Information given:
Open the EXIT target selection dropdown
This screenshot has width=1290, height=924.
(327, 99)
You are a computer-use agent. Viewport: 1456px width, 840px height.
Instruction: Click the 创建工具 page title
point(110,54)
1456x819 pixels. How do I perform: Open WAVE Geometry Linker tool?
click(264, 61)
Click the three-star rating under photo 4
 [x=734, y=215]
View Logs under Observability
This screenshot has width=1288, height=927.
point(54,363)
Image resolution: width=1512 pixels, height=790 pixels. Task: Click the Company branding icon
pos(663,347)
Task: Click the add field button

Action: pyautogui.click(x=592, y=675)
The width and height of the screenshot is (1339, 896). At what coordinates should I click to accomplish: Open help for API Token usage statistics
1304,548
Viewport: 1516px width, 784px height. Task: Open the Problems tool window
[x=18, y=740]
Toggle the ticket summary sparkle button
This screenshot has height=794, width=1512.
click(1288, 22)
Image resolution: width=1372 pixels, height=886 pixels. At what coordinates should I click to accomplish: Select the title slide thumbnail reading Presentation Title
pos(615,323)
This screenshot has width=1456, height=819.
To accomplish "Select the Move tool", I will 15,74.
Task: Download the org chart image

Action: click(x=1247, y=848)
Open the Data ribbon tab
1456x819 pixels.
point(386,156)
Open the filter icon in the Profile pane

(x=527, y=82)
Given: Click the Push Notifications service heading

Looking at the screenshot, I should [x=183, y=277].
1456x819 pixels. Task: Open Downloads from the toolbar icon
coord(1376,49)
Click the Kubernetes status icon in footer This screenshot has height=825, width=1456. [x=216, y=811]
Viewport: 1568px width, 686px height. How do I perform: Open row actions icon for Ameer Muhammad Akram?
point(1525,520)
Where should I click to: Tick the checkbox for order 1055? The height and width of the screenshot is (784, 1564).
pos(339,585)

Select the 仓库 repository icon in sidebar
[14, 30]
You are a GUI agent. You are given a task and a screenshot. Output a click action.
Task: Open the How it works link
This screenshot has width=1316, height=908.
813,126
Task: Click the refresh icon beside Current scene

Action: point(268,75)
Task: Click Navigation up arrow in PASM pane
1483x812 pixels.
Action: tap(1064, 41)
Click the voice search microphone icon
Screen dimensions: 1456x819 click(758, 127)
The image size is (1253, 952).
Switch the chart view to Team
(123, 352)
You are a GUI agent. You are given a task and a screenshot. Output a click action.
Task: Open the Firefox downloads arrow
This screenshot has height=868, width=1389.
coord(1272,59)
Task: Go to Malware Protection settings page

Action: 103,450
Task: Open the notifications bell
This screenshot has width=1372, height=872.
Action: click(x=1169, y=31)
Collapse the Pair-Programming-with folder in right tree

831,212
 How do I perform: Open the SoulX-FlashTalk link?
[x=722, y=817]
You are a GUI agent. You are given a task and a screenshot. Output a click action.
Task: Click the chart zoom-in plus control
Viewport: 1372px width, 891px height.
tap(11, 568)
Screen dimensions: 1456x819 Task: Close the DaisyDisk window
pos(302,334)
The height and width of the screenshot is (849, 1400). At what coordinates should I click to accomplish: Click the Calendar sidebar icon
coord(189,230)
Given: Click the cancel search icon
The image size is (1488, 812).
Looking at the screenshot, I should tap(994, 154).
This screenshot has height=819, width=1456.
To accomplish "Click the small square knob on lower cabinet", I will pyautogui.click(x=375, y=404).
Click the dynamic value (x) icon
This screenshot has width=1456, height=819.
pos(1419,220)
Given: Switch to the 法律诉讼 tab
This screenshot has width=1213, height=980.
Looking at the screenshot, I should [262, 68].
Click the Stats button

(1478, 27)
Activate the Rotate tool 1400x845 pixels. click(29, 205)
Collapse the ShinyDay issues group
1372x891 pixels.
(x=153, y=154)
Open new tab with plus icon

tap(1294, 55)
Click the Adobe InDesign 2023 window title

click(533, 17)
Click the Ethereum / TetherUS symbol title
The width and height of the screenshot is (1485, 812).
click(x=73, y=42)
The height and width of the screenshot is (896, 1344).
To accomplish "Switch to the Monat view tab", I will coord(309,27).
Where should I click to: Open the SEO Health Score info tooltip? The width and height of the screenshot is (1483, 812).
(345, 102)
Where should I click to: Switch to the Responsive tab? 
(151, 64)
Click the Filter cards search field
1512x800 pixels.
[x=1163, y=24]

Directions: Starting with the line that contains "Click the Ethereum / TetherUS symbol title", output every line through the end of the listing above, unchanged.

Task solution:
Click the Ethereum / TetherUS symbol title
The width and height of the screenshot is (1485, 812).
click(x=73, y=42)
The height and width of the screenshot is (896, 1344).
To accomplish "Switch to the Monat view tab", I will coord(309,27).
Where should I click to: Open the SEO Health Score info tooltip? The width and height of the screenshot is (1483, 812).
(345, 102)
Where should I click to: Switch to the Responsive tab? 
(151, 64)
Click the Filter cards search field
1512x800 pixels.
[x=1163, y=24]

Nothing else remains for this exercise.